• **EXERCISE PASSAGE**:

Fox News chief anchor Shepard Smith ripped into President Trump for repeatedly sharing erroneous information during a national emergency this week.
“Some things in Trumplandia are inexplicable,” Smith said. “Maybe he got some bad info from somebody, maybe he made a mistake, maybe he was confused, we don’t know. But he was wrong. And since, for days and days, he’s been insisting — with fake visuals in hand — that he was right.”
Trump tweeted on Sunday that “in addition to Florida – South Carolina, North Carolina, Georgia, and Alabama, will most likely be hit (much) harder than anticipated” by Hurricane Dorian.
The National Weather Service in Birmingham responded 20 minutes later with a statement fact-checking Trump’s tweet: “Alabama will NOT see any impacts from Dorian. We repeat, no impacts from Hurricane Dorian will be felt across Alabama.”
Trump later attacked ABC News for reporting that he made an error in warning Alabama and continued to defend his statements.
“That could’ve been it — the end of it. Everybody makes mistakes,” Smith said. “Instead, the next day, the president blamed the media for his own inaccurate warning and then started to rewrite history on the matter.”
On Wednesday, Trump displayed a modified National Hurricane Center (NHC) “Cone of Uncertainty” forecast, dated from 11 a.m. on Aug. 29, that appears to have been altered with a Sharpie to indicate a risk the storm would move into Alabama from Florida.
Trump then doubled down on his remarks Thursday, insisting on Twitter that “certain models strongly suggested” Alabama and Georgia would be hit by the hurricane and that “what I said was accurate!”
“Why would the president of the United States do this?” Smith said. “He decries fake news that isn’t and disseminates fake news that is. Think China pays the tariffs. The wall is going up. Historic inauguration crowds. Russia probe was a witch hunt. You need an ID to buy cereal. Noise from windmills causes cancer. It’s endless.”
On Thursday, Trump tweeted another map, which was issued days before his Sunday warning to Alabama residents.
Instead of tweeting, it would have been a good time for Trump to “apologize and move on,” said Smith. “That map was from the day the hurricane became a hurricane …. It was four days old at the precise time he said Alabama would likely be hit harder than anticipated. By then, it was fake news defined on a very serious subject.”

• **SUPPLIED ENTRIES**:
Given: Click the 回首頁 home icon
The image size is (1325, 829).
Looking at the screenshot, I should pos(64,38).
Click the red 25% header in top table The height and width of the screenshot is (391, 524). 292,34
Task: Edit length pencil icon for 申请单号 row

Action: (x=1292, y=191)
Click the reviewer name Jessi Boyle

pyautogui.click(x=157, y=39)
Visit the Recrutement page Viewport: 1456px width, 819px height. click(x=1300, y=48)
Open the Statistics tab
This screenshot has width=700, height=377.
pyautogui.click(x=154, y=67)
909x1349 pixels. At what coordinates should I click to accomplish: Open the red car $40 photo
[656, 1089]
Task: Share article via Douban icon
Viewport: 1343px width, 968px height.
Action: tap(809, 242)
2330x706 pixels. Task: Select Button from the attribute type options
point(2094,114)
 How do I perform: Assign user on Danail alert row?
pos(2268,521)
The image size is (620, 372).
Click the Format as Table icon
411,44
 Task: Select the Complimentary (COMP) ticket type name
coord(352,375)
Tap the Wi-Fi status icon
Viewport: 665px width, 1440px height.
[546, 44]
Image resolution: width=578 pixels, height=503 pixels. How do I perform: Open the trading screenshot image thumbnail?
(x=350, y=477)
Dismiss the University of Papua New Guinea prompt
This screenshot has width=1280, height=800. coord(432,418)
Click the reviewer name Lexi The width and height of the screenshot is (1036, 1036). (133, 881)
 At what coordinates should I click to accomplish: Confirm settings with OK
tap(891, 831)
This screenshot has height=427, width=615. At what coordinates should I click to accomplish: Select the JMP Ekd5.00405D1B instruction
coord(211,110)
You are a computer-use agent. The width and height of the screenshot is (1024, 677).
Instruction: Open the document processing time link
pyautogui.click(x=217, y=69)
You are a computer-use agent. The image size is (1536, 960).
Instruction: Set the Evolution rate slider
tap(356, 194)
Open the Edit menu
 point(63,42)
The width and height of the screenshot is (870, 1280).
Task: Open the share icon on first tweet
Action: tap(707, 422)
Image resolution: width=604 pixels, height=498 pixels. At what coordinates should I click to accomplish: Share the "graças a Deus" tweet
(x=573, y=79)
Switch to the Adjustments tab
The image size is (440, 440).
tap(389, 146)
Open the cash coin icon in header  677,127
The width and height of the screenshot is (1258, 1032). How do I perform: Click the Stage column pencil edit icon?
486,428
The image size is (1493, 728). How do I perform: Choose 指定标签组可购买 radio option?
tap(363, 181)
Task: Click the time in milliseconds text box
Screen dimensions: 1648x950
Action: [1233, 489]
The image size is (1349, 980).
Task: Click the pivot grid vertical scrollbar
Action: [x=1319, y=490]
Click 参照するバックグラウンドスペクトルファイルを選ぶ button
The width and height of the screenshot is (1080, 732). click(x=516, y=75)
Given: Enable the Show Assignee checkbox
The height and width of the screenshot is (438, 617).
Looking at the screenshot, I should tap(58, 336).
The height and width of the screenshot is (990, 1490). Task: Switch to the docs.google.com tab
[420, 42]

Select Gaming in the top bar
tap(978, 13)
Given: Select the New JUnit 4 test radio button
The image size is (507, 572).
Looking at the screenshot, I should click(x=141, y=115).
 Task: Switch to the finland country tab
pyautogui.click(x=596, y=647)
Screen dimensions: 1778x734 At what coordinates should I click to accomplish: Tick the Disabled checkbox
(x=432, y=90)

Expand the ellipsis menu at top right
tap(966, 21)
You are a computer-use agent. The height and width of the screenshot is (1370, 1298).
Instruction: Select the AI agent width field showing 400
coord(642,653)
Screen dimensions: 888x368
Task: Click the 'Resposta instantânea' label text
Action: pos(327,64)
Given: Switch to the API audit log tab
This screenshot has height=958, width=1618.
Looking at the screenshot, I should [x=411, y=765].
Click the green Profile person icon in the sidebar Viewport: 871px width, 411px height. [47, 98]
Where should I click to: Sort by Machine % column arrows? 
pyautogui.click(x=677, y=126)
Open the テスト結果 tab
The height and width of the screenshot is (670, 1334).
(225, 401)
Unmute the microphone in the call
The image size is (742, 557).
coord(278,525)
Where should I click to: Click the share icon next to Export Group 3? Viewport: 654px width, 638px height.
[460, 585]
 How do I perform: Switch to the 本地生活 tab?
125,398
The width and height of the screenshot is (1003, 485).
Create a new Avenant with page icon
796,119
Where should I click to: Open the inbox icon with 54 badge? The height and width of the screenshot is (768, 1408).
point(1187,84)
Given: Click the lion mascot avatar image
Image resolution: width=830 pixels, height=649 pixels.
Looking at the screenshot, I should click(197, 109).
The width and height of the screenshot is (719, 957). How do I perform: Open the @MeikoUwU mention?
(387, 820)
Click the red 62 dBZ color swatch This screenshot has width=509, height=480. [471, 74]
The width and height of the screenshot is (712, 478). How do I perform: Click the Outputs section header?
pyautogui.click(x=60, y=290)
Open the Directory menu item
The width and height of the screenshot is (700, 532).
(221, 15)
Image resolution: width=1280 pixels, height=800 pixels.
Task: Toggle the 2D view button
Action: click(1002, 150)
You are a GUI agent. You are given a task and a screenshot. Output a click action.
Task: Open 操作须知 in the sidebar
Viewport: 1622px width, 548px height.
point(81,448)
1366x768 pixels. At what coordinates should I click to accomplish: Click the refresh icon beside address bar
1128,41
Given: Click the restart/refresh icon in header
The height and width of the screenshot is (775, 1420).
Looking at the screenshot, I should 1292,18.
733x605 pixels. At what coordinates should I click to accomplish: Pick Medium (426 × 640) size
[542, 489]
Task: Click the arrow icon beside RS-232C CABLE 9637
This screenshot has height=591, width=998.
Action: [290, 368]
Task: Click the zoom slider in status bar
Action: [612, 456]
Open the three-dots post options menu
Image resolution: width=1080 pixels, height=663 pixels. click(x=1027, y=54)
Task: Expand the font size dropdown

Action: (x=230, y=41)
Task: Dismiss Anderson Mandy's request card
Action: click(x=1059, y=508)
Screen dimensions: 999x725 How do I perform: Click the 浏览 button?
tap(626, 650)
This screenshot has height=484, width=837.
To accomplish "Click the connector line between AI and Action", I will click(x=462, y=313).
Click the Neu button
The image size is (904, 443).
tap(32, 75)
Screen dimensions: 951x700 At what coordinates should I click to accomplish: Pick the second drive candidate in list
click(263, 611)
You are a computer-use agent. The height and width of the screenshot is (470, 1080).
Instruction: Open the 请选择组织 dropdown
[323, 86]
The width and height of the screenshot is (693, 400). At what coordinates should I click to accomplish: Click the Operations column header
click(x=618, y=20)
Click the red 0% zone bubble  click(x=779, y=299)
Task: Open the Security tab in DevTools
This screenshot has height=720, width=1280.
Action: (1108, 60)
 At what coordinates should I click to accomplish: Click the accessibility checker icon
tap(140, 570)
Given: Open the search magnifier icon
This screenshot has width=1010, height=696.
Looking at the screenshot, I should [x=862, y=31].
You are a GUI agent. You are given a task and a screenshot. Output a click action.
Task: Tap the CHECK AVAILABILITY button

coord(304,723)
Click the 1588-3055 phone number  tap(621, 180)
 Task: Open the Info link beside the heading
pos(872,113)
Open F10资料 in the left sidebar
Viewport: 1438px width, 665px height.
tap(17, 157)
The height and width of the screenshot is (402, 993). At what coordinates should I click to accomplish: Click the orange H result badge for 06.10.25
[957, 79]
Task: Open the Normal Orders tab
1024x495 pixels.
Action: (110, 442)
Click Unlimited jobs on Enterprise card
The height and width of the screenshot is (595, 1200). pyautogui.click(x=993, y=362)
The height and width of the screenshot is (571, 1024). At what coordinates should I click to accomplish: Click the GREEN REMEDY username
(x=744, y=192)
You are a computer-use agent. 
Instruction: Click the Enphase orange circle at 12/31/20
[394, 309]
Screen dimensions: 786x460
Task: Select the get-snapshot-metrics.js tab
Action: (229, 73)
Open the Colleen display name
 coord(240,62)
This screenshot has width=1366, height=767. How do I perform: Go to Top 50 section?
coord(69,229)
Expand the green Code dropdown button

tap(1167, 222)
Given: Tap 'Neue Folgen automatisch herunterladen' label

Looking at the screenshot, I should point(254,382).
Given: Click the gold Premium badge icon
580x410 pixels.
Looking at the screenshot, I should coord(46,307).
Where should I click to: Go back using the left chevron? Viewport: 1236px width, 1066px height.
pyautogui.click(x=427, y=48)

• **REQUIRED ACTION 1**:
Answer these questions from the article about Shepard Smith and Hurricane Dorian, one answer per line:
(a) How soon after Trump's Sunday tweet did the National Weather Service in Birmingham respond?
(b) What date and time does the forecast Trump displayed on Wednesday carry?
(c) Which news organization did Trump attack for reporting his error about Alabama?
• **REQUIRED ACTION 2**: In the Hurricane Dorian article, rewrite the paragraph beginning "On Wednesday, Trump displayed" as a short bulleted list that keeps its main facts.
• **REQUIRED ACTION 3**:
Decide whether each statement agrees with the Hurricane Dorian article. Answer yes or no, and quote the words of the article that decide it.
(a) The National Weather Service in Birmingham said Alabama would see some minor impacts from Dorian.
(b) The map Trump tweeted on Thursday was issued days before his Sunday warning.
(c) Smith said Trump should have apologized instead of tweeting.

• **PROBLEM SOLUTION 1**:
(a) 20 minutes later
(b) 11 a.m. on Aug. 29
(c) ABC News

• **PROBLEM SOLUTION 2**:
- Day: Wednesday
- What Trump displayed: a modified National Hurricane Center (NHC) "Cone of Uncertainty" forecast
- Forecast date: 11 a.m. on Aug. 29
- Apparent alteration: made with a Sharpie to indicate a risk the storm would move into Alabama from Florida

• **PROBLEM SOLUTION 3**:
(a) No: "Alabama will NOT see any impacts from Dorian."
(b) Yes: "which was issued days before his Sunday warning to Alabama residents"
(c) Yes: "apologize and move on"